6. Payment of the Gross-up Payment. Any Gross-up Payment, as determined pursuant to this Agreement, shall be paid by the Company to you no earlier than ninety (90) calendar days nor later than five (5) calendar days prior to the due date of your income tax return on which the Excise Tax is included. Notwithstanding any other provision of this Agreement, the Company may, in its sole discretion, withhold and pay over to the Internal Revenue Service or any other applicable taxing authority, for your benefit, all or any portion of any Gross-up Payment, and you hereby consent to such withholding.
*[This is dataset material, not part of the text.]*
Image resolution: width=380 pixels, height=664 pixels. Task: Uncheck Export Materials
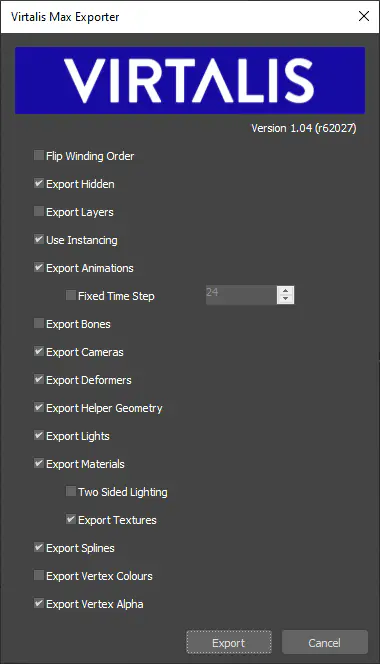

7. Attorneys’ Fees. If any action is brought to enforce the terms of this Agreement, the Company shall bear all attorneys’ fees, costs and expenses related to such action. In connection with the foregoing, the Company agrees to reimburse you, as incurred, for any legal or other expenses reasonably incurred by you in connection with any action to enforce the terms of this Agreement, regardless of which party is the prevailing party of such action. For the avoidance of doubt, any reimbursement made pursuant to this Section 7 will be in addition to any other relief you may be entitled to recover if you are the prevailing party of such action.

8. Conditionality. This Agreement is conditioned upon the consummation of the Transaction, and will become null and void, and will have no effect whatsoever, in the event the Merger Agreement is terminated for any reason.

9. Notice. Any notice, demand, consent, authorization or other communication that you are required or may desire to give to or make upon the Company pursuant to this Agreement shall be in writing and shall be effective, valid and duly given and received if hand delivered or sent by overnight delivery service, by facsimile, computer mail or other electronic mail, or by regular mail, postage prepaid, addressed to:

SP Plus Corporation

Attention: Chief Legal Officer

200 N. Randolph, Suite 7700

Chicago, Illinois 60601

E-mail: legal_intake@spplus.com

 

4


Notice so given shall be deemed given and received if (a) by mail, on the fourth day after posting; (b) by facsimile, computer mail or other electronic mail or personal delivery, on the date of actual transmission, with evidence of transmission acceptance or verification, or (as the case may be) personal or other delivery; and (c) by overnight delivery courier, on the next business day following the day such notice is delivered to the overnight delivery courier service.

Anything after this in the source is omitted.